Whitfield thought about the way Quinn had grinned, and about this disturbing electric quality which the man could muster at this hour of the morning. And I’ll not be seeing you, not today, if I can help it.

But Whitfield felt apprehensive from that point on without bothering to try and explain this to himself. He knew that he could always find explanations for anything, several explanations for anything, and that it did not help him one bit. He went apprehensively through the entire forenoon, consoling himself with the thought of his siesta.

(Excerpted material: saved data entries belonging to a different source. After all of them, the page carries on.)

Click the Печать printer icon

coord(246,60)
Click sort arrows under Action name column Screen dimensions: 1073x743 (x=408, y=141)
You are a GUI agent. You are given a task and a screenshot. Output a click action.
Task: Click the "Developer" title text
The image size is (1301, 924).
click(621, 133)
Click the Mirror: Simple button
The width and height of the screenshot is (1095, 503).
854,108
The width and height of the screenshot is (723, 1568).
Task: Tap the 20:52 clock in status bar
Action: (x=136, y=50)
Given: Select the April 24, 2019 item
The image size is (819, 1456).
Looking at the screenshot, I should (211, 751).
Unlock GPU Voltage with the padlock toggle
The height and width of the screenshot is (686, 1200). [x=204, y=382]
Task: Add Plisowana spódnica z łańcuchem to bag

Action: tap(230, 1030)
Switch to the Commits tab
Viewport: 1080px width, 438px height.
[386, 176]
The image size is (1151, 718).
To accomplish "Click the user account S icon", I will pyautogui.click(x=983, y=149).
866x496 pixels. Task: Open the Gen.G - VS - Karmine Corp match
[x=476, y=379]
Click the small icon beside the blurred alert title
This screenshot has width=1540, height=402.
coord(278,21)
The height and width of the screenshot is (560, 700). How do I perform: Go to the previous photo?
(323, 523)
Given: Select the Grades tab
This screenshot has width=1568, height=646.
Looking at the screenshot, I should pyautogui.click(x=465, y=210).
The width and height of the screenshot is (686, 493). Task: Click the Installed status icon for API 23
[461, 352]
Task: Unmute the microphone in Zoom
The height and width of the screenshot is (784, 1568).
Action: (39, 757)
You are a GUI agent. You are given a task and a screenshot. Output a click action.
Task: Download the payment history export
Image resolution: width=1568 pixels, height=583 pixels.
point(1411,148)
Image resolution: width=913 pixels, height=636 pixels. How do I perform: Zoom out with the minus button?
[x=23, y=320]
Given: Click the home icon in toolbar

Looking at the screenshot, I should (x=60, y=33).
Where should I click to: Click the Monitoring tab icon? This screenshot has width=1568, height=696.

He was reasonably busy with bills of lading, and at eleven the cutter came in. The cutter had tear streaks of rust down its sides and looked to be built about fifty years ago. Which was true, except for the engine. This was the cutter from Sicily and eleven o’clock was a very nice time of arrival-the cutter did not always come in on schedule-but eleven was fine with Whitfield because by eleven-thirty he could start his siesta. With this thought Whitfield forgot his apprehension for a while and watched how the cutter sidled up to the pier.

Then Whitfield saw the Sicilian. The man stood, arms akimbo, where the gangway would come down from the ship’s side and Whitfield went back into apprehension. Oh no, he thought. First I lose five dollars, while still in bed, and now this has to happen. That man there never comes along on a trip unless there is trouble, or at any rate, hardly ever unless there is trouble, and of course there is trouble today. I feel it. I know my siesta is shot all to hell. Why did I have to be in such an exciting business like shipping in Okar.

The Sicilian was the first off the gangway and came across the bright pier to the warehouse door where Whitfield was standing. Let him walk all the way over, thought Whitfield, I am used to apprehension and besides, that one loves to walk.

This seemed to be true. The Sicilian walked as if preceding an army. He also reminded one of a bantam, except that his face was a monkey face. He wore an Italian suit, the jacket leaving some of the rear exposed in fairly tight pants, and the shoulders flared out as if there were epaulettes. He walked, flashing his shoes. Where an American buys a showy car, Whitfield thought to himself, a Sicilian buys that kind of shoes.

“Whitfield?” said the Sicilian, as if he did not know whom he was talking to.

“How are you, Cipolla,” and Whitfield smiled, hoping that this might influence fate.

“You got troubles, Whitfield. Come on.”

Cipolla talked English whenever he could. He did not talk English, according to Whitfield, but a type of American. Cipolla had learned the language during his few years in New York, before he had been shipped back for illegal entry.